An identical copy of every entry below is the required output.

[[ Stored data, beginning ]]

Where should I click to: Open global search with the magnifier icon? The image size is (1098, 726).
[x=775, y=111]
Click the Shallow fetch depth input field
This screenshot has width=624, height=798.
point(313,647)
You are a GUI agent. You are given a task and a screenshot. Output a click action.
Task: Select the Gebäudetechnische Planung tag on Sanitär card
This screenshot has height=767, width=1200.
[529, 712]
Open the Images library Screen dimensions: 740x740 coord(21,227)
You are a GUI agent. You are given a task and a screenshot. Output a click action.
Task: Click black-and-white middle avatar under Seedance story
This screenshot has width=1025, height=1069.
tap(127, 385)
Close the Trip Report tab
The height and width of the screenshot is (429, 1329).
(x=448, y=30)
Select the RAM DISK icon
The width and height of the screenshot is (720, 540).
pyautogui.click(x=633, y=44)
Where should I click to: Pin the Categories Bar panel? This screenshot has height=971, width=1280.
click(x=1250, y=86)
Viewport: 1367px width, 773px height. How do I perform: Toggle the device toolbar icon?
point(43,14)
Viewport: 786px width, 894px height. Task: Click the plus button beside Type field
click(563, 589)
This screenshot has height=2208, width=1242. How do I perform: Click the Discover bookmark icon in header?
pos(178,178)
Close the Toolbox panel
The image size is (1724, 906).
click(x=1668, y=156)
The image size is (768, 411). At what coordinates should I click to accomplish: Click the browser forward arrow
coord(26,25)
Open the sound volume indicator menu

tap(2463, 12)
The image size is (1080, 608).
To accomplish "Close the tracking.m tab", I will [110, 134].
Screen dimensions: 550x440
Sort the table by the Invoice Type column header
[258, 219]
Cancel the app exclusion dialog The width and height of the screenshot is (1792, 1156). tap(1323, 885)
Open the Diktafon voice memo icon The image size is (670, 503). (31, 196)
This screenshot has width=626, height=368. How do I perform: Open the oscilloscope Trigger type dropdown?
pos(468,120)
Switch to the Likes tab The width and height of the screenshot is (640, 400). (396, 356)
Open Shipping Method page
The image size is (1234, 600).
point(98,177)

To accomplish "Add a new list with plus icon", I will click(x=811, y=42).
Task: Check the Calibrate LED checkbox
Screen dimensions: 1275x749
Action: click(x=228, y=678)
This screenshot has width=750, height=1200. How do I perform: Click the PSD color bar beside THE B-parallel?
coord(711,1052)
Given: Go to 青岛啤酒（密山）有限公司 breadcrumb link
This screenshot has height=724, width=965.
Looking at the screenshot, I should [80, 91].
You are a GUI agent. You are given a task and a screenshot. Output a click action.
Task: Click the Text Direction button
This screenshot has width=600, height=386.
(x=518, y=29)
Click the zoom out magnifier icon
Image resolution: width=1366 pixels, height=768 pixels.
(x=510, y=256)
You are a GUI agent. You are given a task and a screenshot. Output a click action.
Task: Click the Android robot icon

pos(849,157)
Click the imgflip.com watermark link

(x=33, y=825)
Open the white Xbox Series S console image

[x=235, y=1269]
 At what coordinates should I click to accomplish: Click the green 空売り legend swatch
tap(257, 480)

[[ Stored data, end ]]

● Solution:
Where should I click to: Open global search with the magnifier icon? The image size is (1098, 726).
[x=775, y=111]
Click the Shallow fetch depth input field
This screenshot has width=624, height=798.
point(313,647)
You are a GUI agent. You are given a task and a screenshot. Output a click action.
Task: Select the Gebäudetechnische Planung tag on Sanitär card
This screenshot has height=767, width=1200.
[529, 712]
Open the Images library Screen dimensions: 740x740 coord(21,227)
You are a GUI agent. You are given a task and a screenshot. Output a click action.
Task: Click black-and-white middle avatar under Seedance story
This screenshot has width=1025, height=1069.
tap(127, 385)
Close the Trip Report tab
The height and width of the screenshot is (429, 1329).
(x=448, y=30)
Select the RAM DISK icon
The width and height of the screenshot is (720, 540).
pyautogui.click(x=633, y=44)
Where should I click to: Pin the Categories Bar panel? This screenshot has height=971, width=1280.
click(x=1250, y=86)
Viewport: 1367px width, 773px height. How do I perform: Toggle the device toolbar icon?
point(43,14)
Viewport: 786px width, 894px height. Task: Click the plus button beside Type field
click(563, 589)
This screenshot has height=2208, width=1242. How do I perform: Click the Discover bookmark icon in header?
pos(178,178)
Close the Toolbox panel
The image size is (1724, 906).
click(x=1668, y=156)
The image size is (768, 411). At what coordinates should I click to accomplish: Click the browser forward arrow
coord(26,25)
Open the sound volume indicator menu

tap(2463, 12)
The image size is (1080, 608).
To accomplish "Close the tracking.m tab", I will [110, 134].
Screen dimensions: 550x440
Sort the table by the Invoice Type column header
[258, 219]
Cancel the app exclusion dialog The width and height of the screenshot is (1792, 1156). tap(1323, 885)
Open the Diktafon voice memo icon The image size is (670, 503). (31, 196)
This screenshot has width=626, height=368. How do I perform: Open the oscilloscope Trigger type dropdown?
pos(468,120)
Switch to the Likes tab The width and height of the screenshot is (640, 400). (396, 356)
Open Shipping Method page
The image size is (1234, 600).
point(98,177)

To accomplish "Add a new list with plus icon", I will click(x=811, y=42).
Task: Check the Calibrate LED checkbox
Screen dimensions: 1275x749
Action: click(x=228, y=678)
This screenshot has width=750, height=1200. How do I perform: Click the PSD color bar beside THE B-parallel?
coord(711,1052)
Given: Go to 青岛啤酒（密山）有限公司 breadcrumb link
This screenshot has height=724, width=965.
Looking at the screenshot, I should [80, 91].
You are a GUI agent. You are given a task and a screenshot. Output a click action.
Task: Click the Text Direction button
This screenshot has width=600, height=386.
(x=518, y=29)
Click the zoom out magnifier icon
Image resolution: width=1366 pixels, height=768 pixels.
(x=510, y=256)
You are a GUI agent. You are given a task and a screenshot. Output a click action.
Task: Click the Android robot icon

pos(849,157)
Click the imgflip.com watermark link

(x=33, y=825)
Open the white Xbox Series S console image

[x=235, y=1269]
 At what coordinates should I click to accomplish: Click the green 空売り legend swatch
tap(257, 480)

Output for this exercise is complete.